■ **Set problem**:
Answer these questions about the passage below.
1. For how long will the small cottage be the writer's home?
2. What three things does the writer say they long for after a few days alone?
3. Where does the writer say they are finding it harder to believe they were sent from?

■ **Text segment**:
-=-=-

This week has been tremendously heavy. As much joy as I initially felt finally meeting the small cottage that would be my home for the next month, I have found the loneliness and isolation strike me much harder and much faster than anticipated.
Alone time is like Kyrptonite for me. I crave it when I’m in a crowd of people. Desperate to be on my own, free from painful conversation and constant wondering if I’m good enough, pretty enough, smart enough.
A few days alone and I’m desperate for human contact. A smile. A hug. Someone to take me out of the constant chatter of my mind and the thoughts that oh so quickly twist themselves into knots around the rocks still wedged in my body.
Am I doing enough?
Am I good enough?
Am I making a difference?
If I disappeared, would anyone even notice?
I want to believe that I'm here for reason. Or at least, I used to. But it's getting harder for me to believe I was sent here from the stars for some soul mission. It feels a little naive to think that I'm that special.

-=-=-

■ **Extracted entries**:
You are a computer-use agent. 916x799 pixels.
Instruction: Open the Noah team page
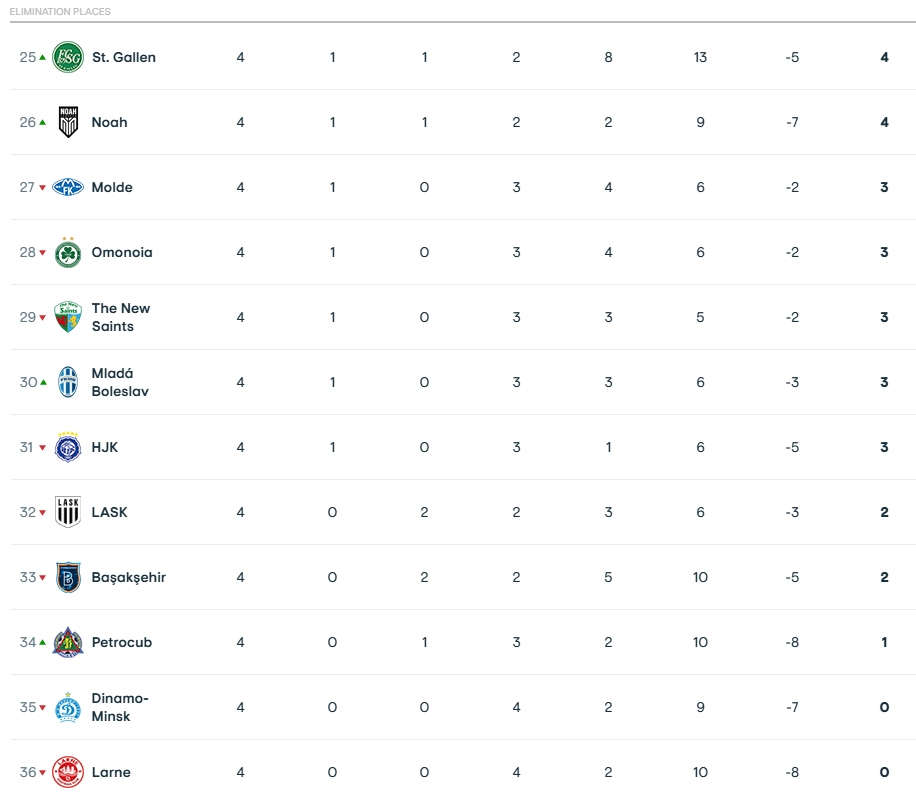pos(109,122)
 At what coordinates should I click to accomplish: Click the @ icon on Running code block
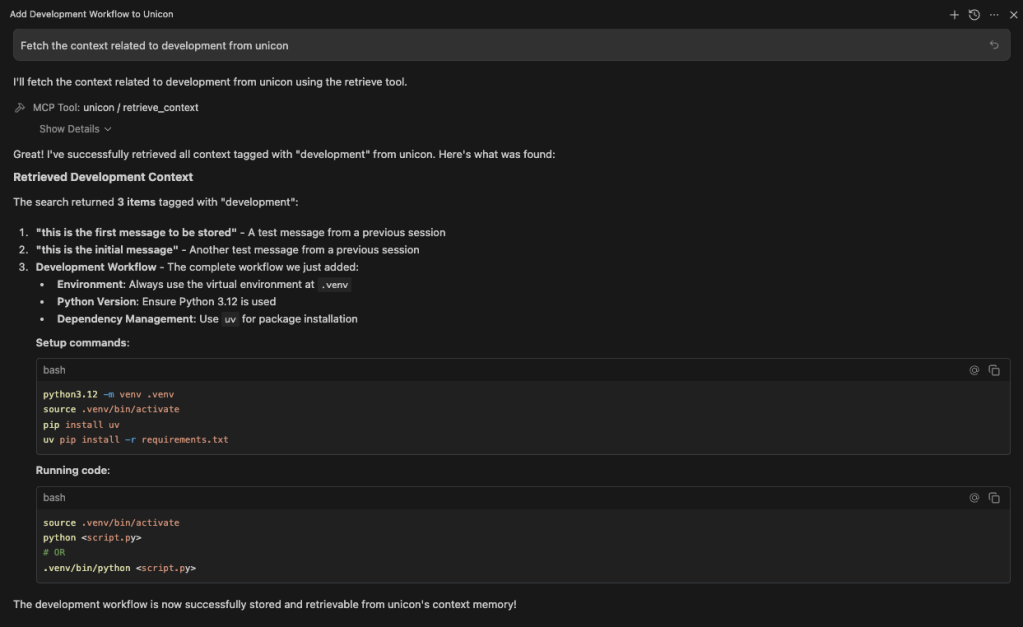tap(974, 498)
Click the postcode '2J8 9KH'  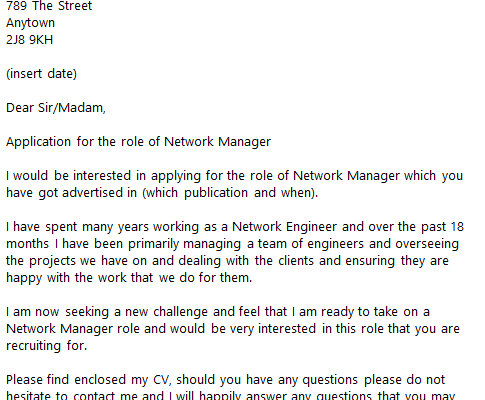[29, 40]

-=-=-

■ **Output for this task**:
1. For the next month.
2. A smile, a hug, and someone to take them out of the constant chatter of their mind.
3. From the stars, for some soul mission.